Exceler@tor was formed by the University as a not-for-profit venture to help Canadian companies bring their technology products to market. It will provide both business development expertise and technology infrastructure support.
Maxwell said that he understands the concerns about failed incubators and that Innovations Foundations has learned from them.
“We are building the Exceler@tor program as a catalyst to make the university an entrepreneur and also to stop the brain drain in this country. We work to accelerate Canadian technology entrepreneurs with resources they could not afford. They can locate here or elsewhere on a pay-per-use model,” Maxwell said.
Compaq Canada Ltd. of Richmond Hill, Ont., is the first company to provide some of those resources. Compaq Canada, as part of a $300,000 investment, will supply the program with Ipaq pocket PCs up to high-end servers and services to kick-start the program to the next level.
“Compaq wants to accelerate Canadian business so they can compete in the IT economy on a global scale,” said David Booth, Compaq Canada president.
“Today’s economy is about adding value to the market and technology is here to stay and we are going to see more technological innovation,” Booth added.

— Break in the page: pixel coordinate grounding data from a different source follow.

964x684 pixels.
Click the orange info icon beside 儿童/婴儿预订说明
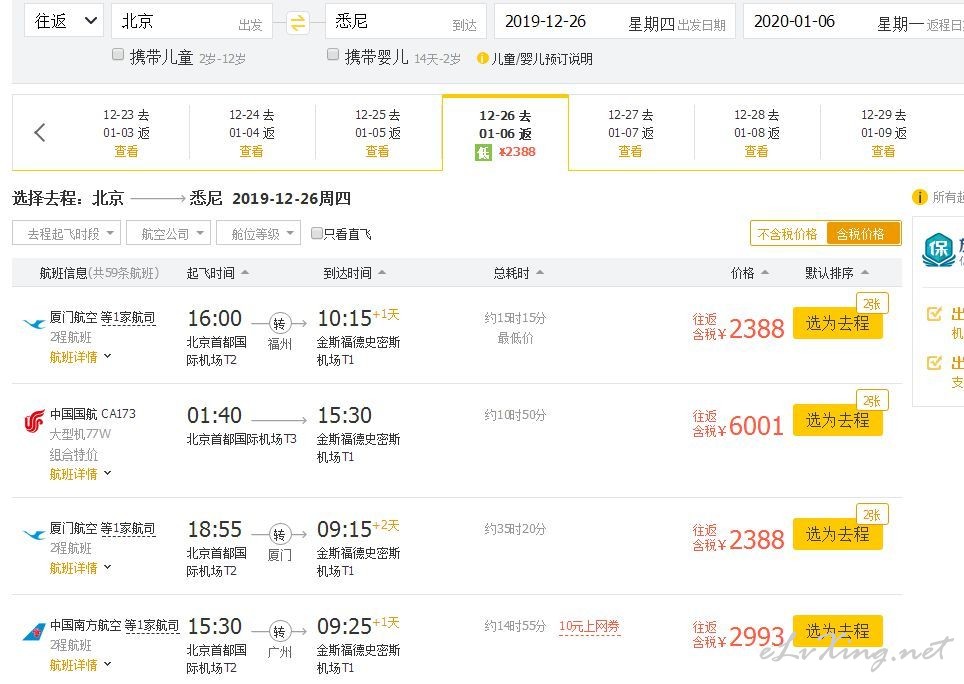click(x=483, y=58)
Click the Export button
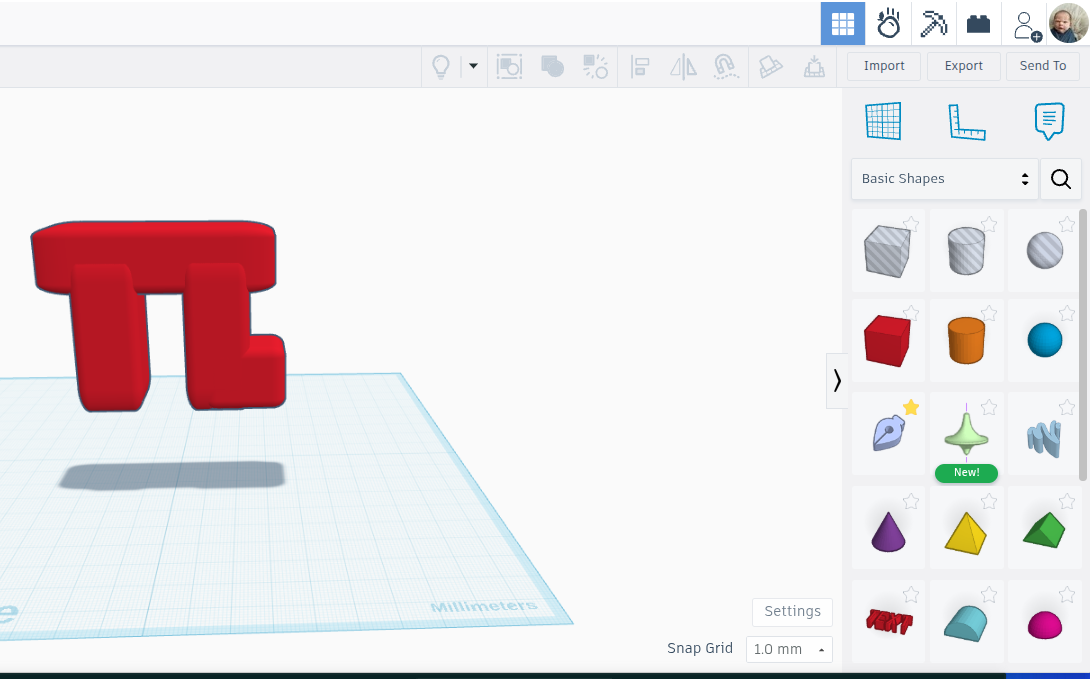 [x=963, y=66]
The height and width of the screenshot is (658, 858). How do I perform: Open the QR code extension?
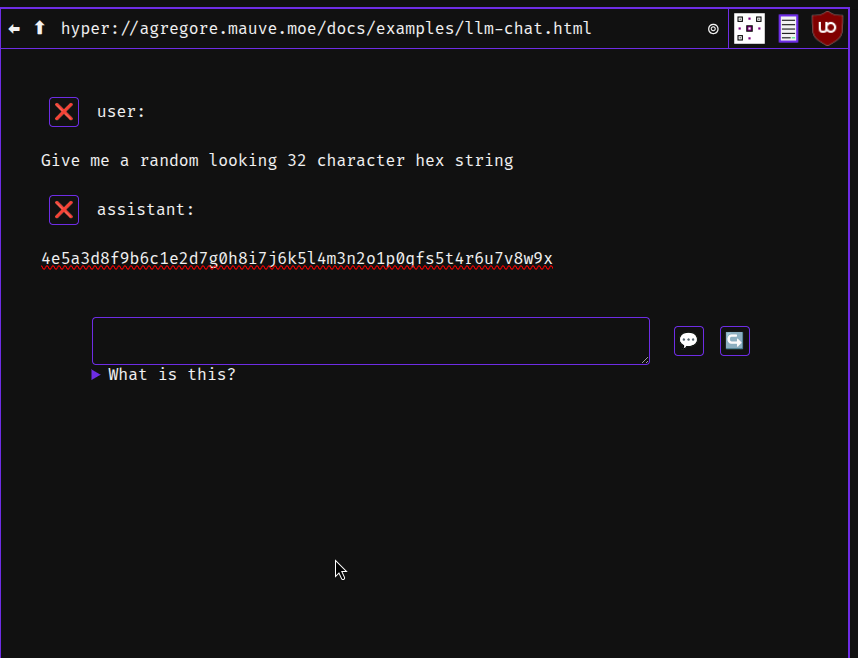[x=750, y=29]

The Innovations Foundation will also be appointing a Compaq Canada executive to its board.
So far Compaq is the only company to invest in Exceler@tor. However, Microsoft Canada Co., who was brought into the program by Compaq Canada, and Nortel Networks Inc., who Maxwell said has an interest in incubators are members of the Exceler@tor advisory board. Microsoft and Nortel are only providing their advice and expertise, he said.
Currently, the Exceler@tor facility in Toronto is under construction and has only one member: Neteka, a Toronto-based ISV that has developed multi-lingual software for the Internet.
Neteka became a member of Innovations Foundation in 1999 and has since been working on research and development of their product, said Edmon Chong, the president and chief creator officer of the company.
“Now that our product has been introduced we are looking at marketing the product and we are getting that marketing advice from the (Exceler@tor program),” Chong said.
When completed the Exceler@tor facility can house up to 10 companies.
“Fundamentally, we are looking at disruptive technology. The requirements (for membership) will be strict and we are not looking at ‘me too’ companies. We are looking at companies who will make an impact globally,” Maxwell said.
As for the University of Toronto, the Innovations Foundation’s Exceler@tor program is one aspect of its ongoing research effort.
According to Peter Munsche, assistant vice-president, technology transfer for the university as well as an Exceler@tor advisory board member, this program is a research endeavor.
“The U of T is a research engine. We spend $2 million a day on research. We are a great creator of companies. We created 70 in the last decade out of our research endeavors and the pace will increase in the next decade,” he said.